Could you restate the entries below word for word and leave the images out?

Saved entries
* * * * * * *

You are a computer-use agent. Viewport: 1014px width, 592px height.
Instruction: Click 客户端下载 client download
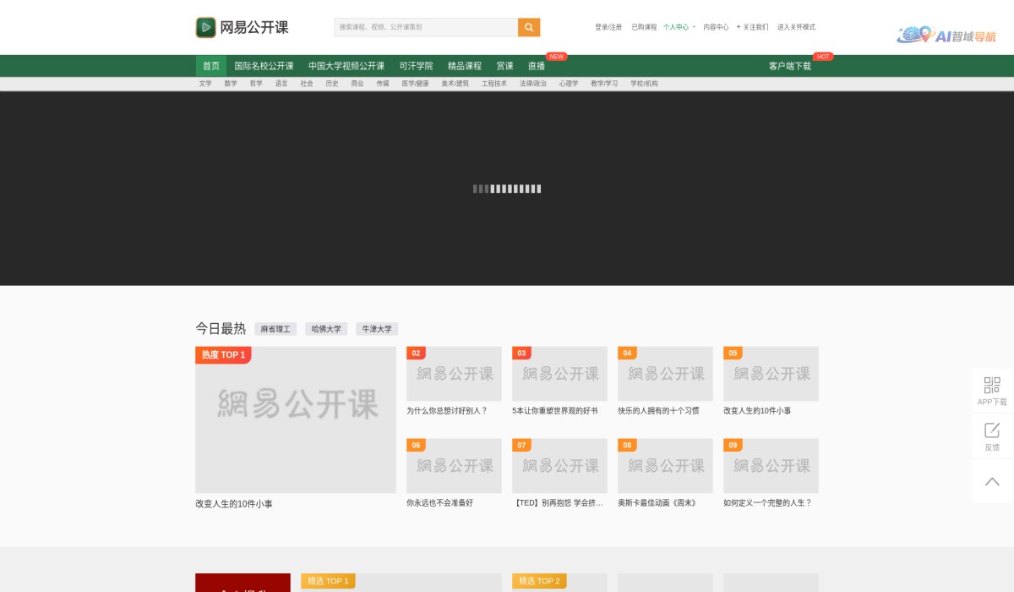click(789, 65)
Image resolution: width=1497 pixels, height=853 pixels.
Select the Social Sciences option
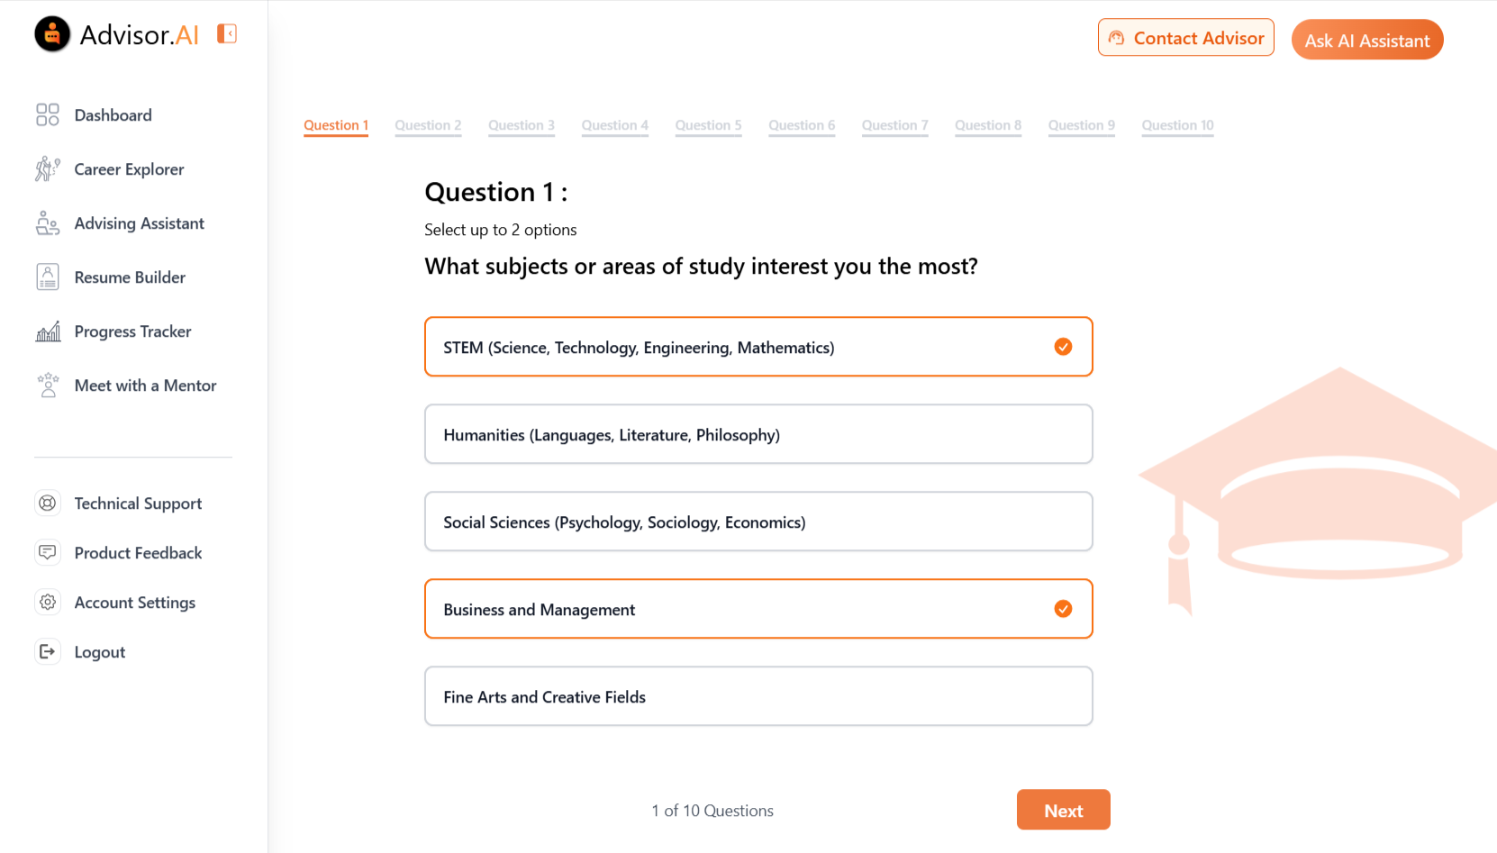tap(758, 521)

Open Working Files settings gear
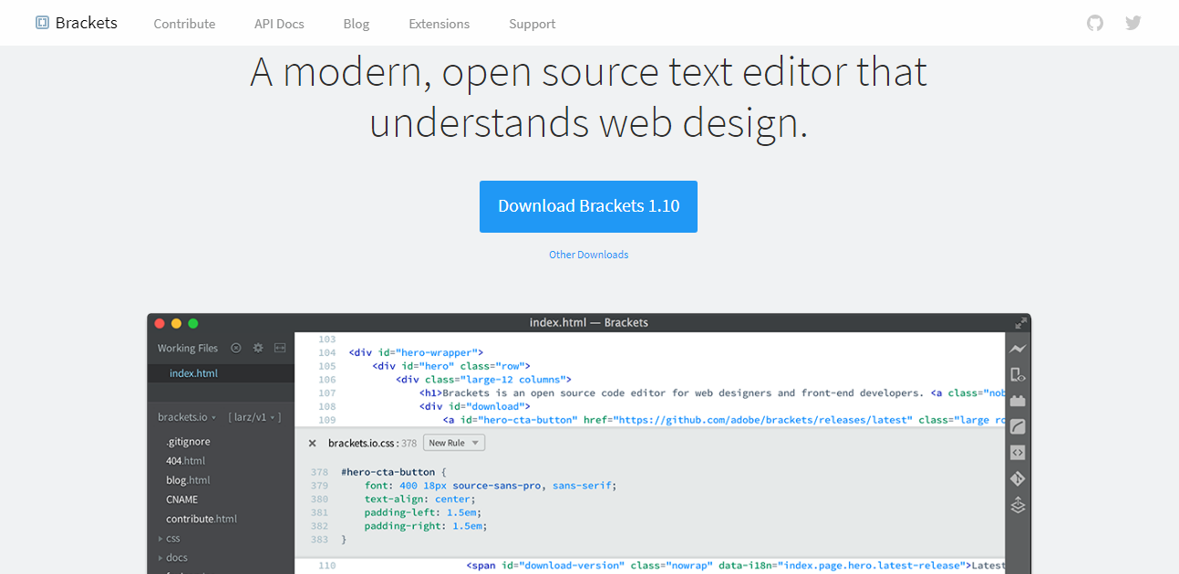[257, 348]
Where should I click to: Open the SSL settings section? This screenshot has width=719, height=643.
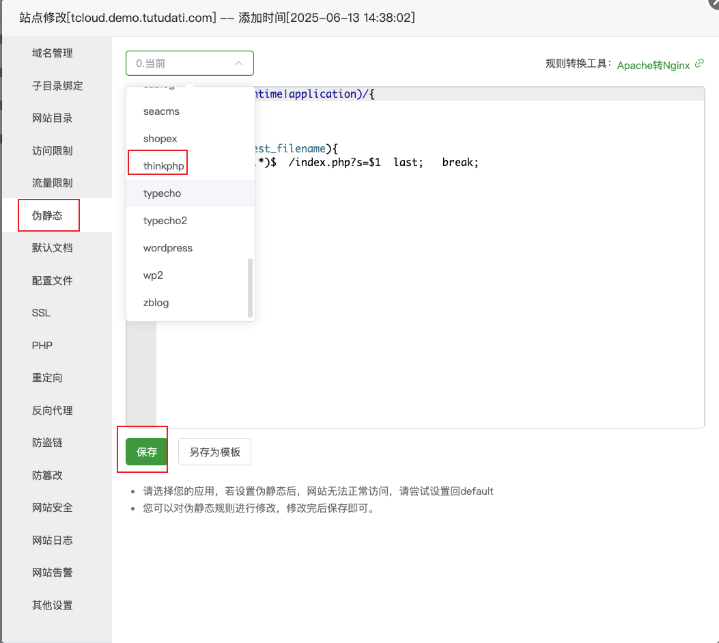click(41, 312)
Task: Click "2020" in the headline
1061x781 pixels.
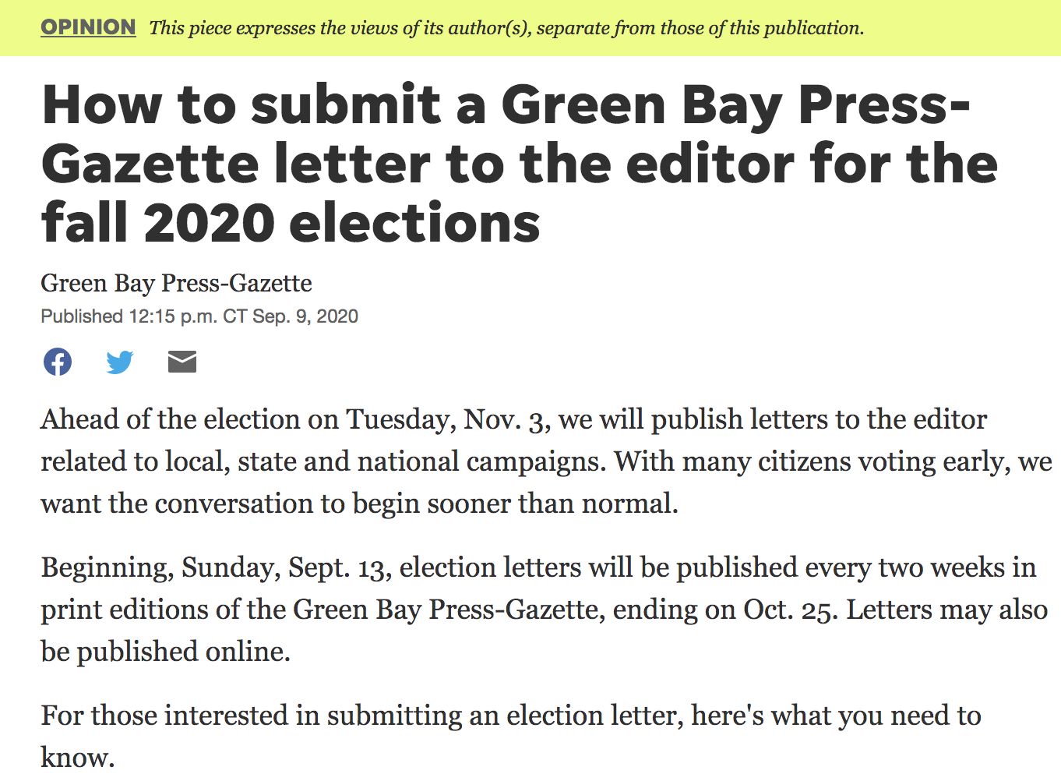Action: pyautogui.click(x=209, y=223)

* * * * * * *

[WORKED SOLUTION]:
You are a computer-use agent. Viewport: 1014px width, 592px height.
Instruction: Click 客户端下载 client download
click(789, 65)
Image resolution: width=1497 pixels, height=853 pixels.
Select the Social Sciences option
tap(758, 521)

Open Working Files settings gear
[257, 348]
Where should I click to: Open the SSL settings section? This screenshot has width=719, height=643.
click(41, 312)
Task: Click "2020" in the headline
1061x781 pixels.
Action: pyautogui.click(x=209, y=223)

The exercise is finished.